I had wrongly suspected that this move by Sotheby’s might have been its way of pressing its advantage after Christie’s experienced a reputational hit from the shocking hack attack. But in response to my emailed query, Derek Parsons, Sotheby’s vice president for communications, discredited that interpretation:
I want to make clear that the changes to Sotheby’s fee structure were announced on February 1 and have no connection whatsoever to this recent incident. The new fee structure went into effect on May 20, but has been planned for months.
That said, Sotheby’s clearly indicated in a recent press release that it believes the new fee structure will give it a competitive advantage: In its announcement of the planned July 17 sale of an 11-foot-tall, 20-foot-long fossil, which it claims is “the finest Stegosaurus specimen to come to market,” it noted that Sotheby’s “new simplified commission structure” makes it “easier to calculate fees and more accessible to buy in Sotheby’s auctions than at any other international auction house.
The big question (as yet unanswered) is whether the fee adjustments at Sotheby’s will cause Christie’s to revise its own pricing structure.
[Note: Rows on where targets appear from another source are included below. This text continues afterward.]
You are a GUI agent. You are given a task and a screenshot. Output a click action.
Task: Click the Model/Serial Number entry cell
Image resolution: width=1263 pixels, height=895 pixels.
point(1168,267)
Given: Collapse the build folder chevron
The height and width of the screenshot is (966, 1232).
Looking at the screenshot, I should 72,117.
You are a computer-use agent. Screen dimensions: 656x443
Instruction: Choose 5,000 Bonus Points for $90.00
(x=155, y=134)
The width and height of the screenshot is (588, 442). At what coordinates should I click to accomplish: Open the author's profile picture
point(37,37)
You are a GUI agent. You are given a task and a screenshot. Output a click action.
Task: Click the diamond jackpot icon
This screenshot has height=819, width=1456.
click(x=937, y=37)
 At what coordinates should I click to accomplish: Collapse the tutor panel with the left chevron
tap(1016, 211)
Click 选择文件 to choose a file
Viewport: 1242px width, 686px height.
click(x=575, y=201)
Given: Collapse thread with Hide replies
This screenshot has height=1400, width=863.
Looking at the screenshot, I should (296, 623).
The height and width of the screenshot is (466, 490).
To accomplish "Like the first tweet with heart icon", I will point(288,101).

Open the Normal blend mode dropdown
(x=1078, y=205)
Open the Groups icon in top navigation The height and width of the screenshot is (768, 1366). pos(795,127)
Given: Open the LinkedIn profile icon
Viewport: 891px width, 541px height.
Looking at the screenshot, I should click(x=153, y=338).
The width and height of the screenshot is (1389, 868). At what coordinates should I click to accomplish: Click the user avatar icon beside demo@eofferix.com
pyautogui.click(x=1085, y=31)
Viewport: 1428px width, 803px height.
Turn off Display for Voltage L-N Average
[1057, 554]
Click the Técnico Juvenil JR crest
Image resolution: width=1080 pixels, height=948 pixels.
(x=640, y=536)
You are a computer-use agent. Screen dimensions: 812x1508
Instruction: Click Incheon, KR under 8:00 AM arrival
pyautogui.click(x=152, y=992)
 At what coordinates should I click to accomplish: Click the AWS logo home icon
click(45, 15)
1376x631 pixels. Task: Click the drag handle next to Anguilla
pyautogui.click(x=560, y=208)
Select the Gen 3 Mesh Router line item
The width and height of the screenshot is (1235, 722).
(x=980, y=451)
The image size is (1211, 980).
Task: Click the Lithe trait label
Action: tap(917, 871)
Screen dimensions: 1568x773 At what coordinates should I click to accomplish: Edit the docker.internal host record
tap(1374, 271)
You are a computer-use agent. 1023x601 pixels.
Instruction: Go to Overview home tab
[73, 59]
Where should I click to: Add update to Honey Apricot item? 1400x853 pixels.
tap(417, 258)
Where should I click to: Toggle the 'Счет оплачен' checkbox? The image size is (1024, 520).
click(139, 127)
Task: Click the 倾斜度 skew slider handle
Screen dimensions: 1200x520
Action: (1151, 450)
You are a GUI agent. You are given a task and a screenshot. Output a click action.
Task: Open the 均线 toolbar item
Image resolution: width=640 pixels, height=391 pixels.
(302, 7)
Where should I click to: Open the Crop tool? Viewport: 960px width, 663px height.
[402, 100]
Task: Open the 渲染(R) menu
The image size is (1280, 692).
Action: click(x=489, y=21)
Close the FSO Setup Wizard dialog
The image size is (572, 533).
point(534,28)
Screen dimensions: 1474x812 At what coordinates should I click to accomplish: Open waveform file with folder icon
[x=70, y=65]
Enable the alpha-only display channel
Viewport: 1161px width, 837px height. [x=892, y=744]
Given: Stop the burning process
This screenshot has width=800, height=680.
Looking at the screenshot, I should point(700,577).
There used to be a “leapfrog effect” (described by me here), whereby one house would respond in kind to changes made by the other.
Right now, Christie’s buyers premium in New York (effective Apr. 17, 2023) remains at 26% of the hammer price of each lot up to and including £800,000/US$1,000,000; plus 21% of the hammer price from £800,001/US$1,000,001 up to and including £4,500,000/US$6,000,000 and 15% from £4,500,001/US$6,000,001 and above.
And in late-breaking news: Zachary Small of the NY Times reported yesterday online (but not in yesterday’s or today’s hardcopy) that “Christie’s said Thursday that it had alerted the Federal Bureau of Investigation and the British police about the cyberattack that hobbled its website earlier this month, and began telling clients what types of personal data had been compromised. The company said in an email to clients that neither their financial data nor any information about their recent sales activity had been exposed in the hack. But it said that some personal data from clients’ identification documents had been compromised….In its email to clients, Christie’s urged people to check their accounts for any unusual activity and wrote that it would be offering them ‘complimentary identity theft protection and monitoring services.'”
In response to my query, a Christie’s spokesperson confirmed Small’s account, adding that the complimentary identity theft protection and monitoring services would be of one-year duration.